Saved data entries:
● ● ● ● ●

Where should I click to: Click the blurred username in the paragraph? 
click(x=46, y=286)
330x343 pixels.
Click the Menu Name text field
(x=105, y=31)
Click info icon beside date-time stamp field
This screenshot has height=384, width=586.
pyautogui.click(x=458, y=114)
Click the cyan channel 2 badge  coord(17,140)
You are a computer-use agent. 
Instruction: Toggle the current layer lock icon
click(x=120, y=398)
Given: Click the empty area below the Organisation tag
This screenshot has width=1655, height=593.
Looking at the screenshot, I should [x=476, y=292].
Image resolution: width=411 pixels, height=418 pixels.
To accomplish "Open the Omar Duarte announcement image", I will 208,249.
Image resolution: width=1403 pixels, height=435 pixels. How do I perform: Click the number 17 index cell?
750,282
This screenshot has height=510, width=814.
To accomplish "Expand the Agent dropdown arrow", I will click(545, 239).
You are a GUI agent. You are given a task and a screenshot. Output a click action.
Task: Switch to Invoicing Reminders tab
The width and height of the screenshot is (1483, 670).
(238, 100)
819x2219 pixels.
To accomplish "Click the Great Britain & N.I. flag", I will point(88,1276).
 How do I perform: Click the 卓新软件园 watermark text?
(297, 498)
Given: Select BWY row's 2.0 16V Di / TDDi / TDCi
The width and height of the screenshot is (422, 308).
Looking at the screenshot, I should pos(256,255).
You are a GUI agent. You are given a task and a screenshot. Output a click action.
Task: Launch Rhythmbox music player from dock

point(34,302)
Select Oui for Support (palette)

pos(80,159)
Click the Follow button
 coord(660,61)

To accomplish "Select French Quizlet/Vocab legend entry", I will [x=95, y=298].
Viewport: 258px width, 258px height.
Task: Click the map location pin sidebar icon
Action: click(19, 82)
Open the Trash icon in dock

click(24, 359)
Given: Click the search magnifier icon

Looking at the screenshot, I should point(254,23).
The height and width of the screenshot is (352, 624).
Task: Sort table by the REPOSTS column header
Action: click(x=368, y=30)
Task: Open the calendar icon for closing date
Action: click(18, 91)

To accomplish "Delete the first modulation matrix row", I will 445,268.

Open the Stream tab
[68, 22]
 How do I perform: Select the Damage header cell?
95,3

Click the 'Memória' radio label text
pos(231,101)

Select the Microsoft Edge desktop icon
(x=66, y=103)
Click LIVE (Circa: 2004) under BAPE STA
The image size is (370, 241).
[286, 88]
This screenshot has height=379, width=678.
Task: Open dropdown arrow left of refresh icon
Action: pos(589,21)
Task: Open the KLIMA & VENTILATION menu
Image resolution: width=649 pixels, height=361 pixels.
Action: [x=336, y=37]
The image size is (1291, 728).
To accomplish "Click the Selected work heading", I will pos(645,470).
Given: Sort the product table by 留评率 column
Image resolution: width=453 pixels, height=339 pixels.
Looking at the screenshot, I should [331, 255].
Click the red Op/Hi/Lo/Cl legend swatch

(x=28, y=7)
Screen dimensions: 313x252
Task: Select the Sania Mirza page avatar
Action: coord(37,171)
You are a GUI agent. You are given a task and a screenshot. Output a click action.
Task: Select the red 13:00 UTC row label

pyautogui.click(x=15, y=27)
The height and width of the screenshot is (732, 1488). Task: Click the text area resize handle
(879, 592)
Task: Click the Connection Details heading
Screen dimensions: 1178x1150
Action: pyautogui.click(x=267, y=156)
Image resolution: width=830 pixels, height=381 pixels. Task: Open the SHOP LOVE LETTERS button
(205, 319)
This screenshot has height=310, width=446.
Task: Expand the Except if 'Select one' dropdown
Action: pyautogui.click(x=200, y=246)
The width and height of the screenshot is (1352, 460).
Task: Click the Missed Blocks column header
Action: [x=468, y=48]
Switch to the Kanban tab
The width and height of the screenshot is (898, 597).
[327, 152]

● ● ● ● ●

* **AIM OF THE EXERCISE**
Print exactly the lines that run from the line containing "The width and height of the screenshot is (898, 597)." to the end of the data, both ends included.

* **EXERCISE ANSWER**
The width and height of the screenshot is (898, 597).
[327, 152]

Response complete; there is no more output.